D.N.: You mentioned advertisers; do you believe that advertisers have the ability and willingness to influence what types of content networks show on broadcast TV?
T.W.: I saw a statistic recently: In 2012, advertisers spent $76 billion just on television. And the sole purpose of each dollar was to influence the behavior of the viewer — that’s the only reason that advertisers spend a dollar, let alone $76 billion. And to say that the ability to influence the behavior of the viewer ends when the commercial’s over and the program begins is ludicrous. So the advertisers do share in the responsibility, and they don’t like it. They hate it, and they tell us they hate it when we talk to them.
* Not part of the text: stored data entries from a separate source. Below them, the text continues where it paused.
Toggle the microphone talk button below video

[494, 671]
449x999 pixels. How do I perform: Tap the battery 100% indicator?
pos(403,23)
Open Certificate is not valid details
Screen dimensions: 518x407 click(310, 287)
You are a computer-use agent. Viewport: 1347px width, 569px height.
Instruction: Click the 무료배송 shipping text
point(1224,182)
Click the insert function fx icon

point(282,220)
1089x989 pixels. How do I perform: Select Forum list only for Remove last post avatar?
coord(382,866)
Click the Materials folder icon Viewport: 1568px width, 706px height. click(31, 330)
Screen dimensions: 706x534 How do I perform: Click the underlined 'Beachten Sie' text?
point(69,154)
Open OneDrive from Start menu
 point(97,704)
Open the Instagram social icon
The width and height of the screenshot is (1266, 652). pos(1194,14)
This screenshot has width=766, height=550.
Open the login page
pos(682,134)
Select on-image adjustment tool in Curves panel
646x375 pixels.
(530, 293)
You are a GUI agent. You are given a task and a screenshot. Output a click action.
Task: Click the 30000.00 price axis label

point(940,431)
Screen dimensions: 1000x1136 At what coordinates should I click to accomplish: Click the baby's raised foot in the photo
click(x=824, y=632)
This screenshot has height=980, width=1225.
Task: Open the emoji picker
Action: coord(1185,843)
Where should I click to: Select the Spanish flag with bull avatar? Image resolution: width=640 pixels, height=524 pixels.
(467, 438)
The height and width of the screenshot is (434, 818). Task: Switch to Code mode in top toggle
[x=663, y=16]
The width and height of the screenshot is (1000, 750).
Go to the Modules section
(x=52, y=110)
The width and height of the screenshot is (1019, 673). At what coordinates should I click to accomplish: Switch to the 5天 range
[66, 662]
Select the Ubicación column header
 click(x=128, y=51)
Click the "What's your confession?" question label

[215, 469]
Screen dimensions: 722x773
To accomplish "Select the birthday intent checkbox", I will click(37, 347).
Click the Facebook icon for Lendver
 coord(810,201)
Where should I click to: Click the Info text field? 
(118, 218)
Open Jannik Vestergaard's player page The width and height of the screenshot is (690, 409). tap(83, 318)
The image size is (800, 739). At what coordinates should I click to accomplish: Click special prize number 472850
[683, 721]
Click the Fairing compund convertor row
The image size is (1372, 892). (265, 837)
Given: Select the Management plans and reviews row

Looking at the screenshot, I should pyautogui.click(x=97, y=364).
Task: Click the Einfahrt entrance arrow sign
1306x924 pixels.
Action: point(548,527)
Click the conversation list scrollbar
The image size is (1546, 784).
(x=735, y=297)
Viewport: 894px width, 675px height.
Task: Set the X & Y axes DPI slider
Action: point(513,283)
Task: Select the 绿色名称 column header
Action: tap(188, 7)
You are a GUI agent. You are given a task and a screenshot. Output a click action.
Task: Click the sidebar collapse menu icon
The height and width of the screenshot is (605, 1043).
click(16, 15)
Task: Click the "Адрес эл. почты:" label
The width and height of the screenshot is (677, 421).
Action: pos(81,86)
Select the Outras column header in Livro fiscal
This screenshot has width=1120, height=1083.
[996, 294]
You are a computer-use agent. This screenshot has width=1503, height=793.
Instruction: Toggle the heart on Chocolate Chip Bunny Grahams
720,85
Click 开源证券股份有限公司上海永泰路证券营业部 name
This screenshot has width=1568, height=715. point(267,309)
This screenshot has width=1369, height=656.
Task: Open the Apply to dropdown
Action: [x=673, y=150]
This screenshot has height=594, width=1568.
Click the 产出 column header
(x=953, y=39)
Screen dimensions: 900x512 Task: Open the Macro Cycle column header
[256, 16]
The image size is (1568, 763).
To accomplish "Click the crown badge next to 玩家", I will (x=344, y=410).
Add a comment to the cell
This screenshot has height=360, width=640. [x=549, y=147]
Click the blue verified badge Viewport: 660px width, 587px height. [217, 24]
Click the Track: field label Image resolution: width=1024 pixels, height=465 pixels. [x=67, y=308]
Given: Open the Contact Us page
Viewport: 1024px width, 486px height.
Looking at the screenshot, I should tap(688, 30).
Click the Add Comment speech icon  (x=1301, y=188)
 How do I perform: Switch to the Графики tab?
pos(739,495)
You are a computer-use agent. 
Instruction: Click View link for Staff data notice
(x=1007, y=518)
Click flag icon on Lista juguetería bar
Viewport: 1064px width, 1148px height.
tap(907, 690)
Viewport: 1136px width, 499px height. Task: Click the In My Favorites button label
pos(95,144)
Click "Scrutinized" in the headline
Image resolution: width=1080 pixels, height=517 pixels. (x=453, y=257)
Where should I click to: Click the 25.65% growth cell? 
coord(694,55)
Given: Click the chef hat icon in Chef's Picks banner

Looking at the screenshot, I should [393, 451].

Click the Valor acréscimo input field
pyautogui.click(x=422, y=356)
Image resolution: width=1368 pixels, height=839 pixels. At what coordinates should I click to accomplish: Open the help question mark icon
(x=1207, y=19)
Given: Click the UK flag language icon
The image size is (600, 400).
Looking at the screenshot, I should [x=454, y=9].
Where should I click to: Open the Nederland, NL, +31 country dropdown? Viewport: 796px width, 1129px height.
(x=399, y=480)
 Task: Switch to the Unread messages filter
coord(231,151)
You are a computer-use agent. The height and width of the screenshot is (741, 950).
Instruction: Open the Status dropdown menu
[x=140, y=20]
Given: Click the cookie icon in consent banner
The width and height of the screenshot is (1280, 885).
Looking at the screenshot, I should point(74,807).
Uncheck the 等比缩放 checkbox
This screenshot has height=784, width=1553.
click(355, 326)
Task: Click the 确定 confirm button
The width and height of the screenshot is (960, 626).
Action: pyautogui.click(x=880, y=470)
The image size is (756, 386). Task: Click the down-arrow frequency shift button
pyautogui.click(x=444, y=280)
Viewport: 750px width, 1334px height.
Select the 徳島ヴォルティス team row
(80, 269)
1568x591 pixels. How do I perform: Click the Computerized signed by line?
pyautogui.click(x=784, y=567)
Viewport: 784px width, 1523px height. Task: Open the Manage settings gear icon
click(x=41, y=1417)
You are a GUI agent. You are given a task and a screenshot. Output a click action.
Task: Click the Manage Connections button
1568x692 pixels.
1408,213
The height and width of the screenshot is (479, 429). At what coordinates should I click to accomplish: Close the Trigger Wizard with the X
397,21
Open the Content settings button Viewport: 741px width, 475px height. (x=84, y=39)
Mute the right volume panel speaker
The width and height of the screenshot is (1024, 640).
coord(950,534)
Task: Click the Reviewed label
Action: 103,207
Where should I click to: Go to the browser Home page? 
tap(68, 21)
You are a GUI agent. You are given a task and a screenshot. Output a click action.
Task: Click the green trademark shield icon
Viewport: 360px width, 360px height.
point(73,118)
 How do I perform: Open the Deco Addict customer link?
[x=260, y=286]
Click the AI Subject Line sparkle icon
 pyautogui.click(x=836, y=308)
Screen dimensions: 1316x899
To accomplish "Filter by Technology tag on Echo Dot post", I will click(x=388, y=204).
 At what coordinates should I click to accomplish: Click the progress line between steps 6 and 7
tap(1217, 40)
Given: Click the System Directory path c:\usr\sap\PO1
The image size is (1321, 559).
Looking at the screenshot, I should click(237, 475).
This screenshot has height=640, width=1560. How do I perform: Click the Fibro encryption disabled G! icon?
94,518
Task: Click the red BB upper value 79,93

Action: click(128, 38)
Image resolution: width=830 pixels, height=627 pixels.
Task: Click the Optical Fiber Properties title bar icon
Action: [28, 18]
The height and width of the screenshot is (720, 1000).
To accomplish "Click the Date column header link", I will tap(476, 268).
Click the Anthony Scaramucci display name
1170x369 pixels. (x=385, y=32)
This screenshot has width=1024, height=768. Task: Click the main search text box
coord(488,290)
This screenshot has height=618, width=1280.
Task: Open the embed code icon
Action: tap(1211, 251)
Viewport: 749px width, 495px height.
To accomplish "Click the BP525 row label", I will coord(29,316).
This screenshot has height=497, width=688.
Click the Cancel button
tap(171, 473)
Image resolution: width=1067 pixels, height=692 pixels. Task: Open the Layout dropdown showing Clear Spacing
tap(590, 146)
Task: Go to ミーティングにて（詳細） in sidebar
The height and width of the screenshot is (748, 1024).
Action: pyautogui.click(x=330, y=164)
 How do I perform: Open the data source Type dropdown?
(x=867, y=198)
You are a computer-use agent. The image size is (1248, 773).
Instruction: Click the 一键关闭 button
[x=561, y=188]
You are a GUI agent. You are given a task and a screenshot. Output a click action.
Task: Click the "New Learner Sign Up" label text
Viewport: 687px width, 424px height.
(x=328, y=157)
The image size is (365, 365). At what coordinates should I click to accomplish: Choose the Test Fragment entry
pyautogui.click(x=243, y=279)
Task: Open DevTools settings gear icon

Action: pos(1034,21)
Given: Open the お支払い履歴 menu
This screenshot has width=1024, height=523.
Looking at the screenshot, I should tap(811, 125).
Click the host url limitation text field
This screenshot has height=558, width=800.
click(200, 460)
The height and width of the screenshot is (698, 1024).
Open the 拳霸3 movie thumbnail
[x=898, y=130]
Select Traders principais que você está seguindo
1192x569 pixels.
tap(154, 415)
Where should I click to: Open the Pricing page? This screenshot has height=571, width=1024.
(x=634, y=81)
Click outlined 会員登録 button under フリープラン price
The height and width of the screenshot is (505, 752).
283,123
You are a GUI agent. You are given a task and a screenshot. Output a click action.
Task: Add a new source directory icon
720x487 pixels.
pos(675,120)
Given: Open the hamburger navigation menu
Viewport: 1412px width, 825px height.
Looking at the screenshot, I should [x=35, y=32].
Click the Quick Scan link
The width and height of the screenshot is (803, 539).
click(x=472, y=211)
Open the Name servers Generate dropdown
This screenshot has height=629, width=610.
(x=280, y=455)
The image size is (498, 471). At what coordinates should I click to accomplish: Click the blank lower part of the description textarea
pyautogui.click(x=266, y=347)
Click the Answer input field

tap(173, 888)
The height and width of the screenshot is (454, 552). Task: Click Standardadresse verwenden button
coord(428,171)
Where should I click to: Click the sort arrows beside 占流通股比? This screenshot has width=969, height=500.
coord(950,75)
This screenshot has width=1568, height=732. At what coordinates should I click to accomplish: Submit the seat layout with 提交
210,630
(Advertisers) say, “We don’t want to be the arbiters of the content. We don’t want to be censors. We don’t want to tell people what to watch. All we want to do is find an audience.” And we say, “OK, that’s fine. But if Pepsi Cola were to buy a television show that made fun of Pepsi Cola, they’d stop sponsoring it. So you can’t say the content doesn’t matter.” The question is: Where is (the content’s) level of importance, as it relates to impact on our nation, on children, on families, on our society?
So by holding (advertisers) at least partially accountable — and holding the writers and producers at least partially accountable, and holding the networks partially accountable for when and where they air the stuff, and holding parents ultimately accountable — I think we have given our citizenry the ability to say, “We all have a piece in this together. And if everybody is going to hold everybody accountable, as opposed to finger-pointing, then we have an opportunity to have positive change here.”